Listen To Each Other Without Any Distractions
"The main thing is to give your partner your undivided attention when [they are] talking to you, just like you did when you were first dating," Bracha Goetz, relationship expert and author, tells Bustle. Think back to your first date. Chances are, you weren't on your phone the entire time. You were eager to talk and get to know your partner. So keep it that way. If you stop trying to multi-task when you're communicating, Goetz says it will be like your first date never ended.
Make Everyday Memories Together
If you want a relationship that lasts, the small things really matter. "Crazy, fun things you will be able to reminisce about fondly don’t have to cost a lot," Mike Bennett, relationship expert and author, tells Bustle. "You might have more memories from bike riding, paddle boating or fossil hunting than from a cruise you worry about paying off." It's all about feeling gratitude and finding ways to be thankful for your relationship each day. Treating each small moment with your partner as a memory you can cherish can help you stay together for a long time.
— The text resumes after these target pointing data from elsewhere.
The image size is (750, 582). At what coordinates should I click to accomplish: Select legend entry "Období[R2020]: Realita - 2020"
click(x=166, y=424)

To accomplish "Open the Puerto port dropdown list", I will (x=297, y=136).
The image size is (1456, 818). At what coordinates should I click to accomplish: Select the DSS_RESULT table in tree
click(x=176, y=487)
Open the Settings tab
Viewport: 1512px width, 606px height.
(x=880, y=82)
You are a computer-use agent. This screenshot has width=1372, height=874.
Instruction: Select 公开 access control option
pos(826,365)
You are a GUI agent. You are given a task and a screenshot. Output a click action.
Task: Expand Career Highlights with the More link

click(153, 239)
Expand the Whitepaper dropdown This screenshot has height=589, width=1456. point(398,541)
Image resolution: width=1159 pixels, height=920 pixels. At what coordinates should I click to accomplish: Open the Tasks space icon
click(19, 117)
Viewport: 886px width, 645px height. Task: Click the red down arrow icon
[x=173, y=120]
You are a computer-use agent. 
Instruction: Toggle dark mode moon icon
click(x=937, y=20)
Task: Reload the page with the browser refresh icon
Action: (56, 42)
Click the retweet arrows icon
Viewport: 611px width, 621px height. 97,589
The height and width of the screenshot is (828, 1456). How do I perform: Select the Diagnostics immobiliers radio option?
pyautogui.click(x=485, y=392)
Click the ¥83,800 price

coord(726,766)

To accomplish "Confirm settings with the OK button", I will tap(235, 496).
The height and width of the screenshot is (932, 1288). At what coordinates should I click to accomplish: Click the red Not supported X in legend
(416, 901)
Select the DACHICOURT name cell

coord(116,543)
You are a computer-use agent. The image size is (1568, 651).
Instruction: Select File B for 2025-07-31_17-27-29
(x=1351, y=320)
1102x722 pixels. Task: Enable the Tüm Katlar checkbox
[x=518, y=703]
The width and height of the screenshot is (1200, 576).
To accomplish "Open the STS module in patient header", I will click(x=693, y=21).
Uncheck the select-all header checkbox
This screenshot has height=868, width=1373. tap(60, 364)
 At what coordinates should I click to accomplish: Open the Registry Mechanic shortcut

Spend Time In Each Other's Arms
If you want to grow old with your partner, make it a habit to spend two minutes a day in a close hug and embrace. "This is not a perfunctory hug but a really slow, deep, hug where you are both present and connected with each other," Pailet says. "This little touch of daily intimacy keeps the fires burning and makes you feel cared for by your partner."
Fighting with your partner doesn't mean your relationship isn't meant to be. All couples fight. But as Dave Jenkins, Certified Relationship Coach, tells Bustle, how you fight will determine whether or not you and your partner will grow old together. "No hitting below the belt by bringing up past issues that have been solved or exposing your dirty laundry in front of others," Jenkins says.
Genuinely Enjoy Being With Each Other
"Enjoy each other’s company and spending time together regardless of what you’re doing," licensed marriage and family therapist, Heidi McBain, MA, tells Bustle. If you can sit in silence with your partner and be completely content, that's a pretty good indicator that you can happily grow old together.
No couples makes it to their 20, 30, or even 50 year anniversary without putting in the work. Growing old with someone has its share of ups and downs, and you need the right tools in order to reach that point. But if you and your partner already do these small things, you're on your way there.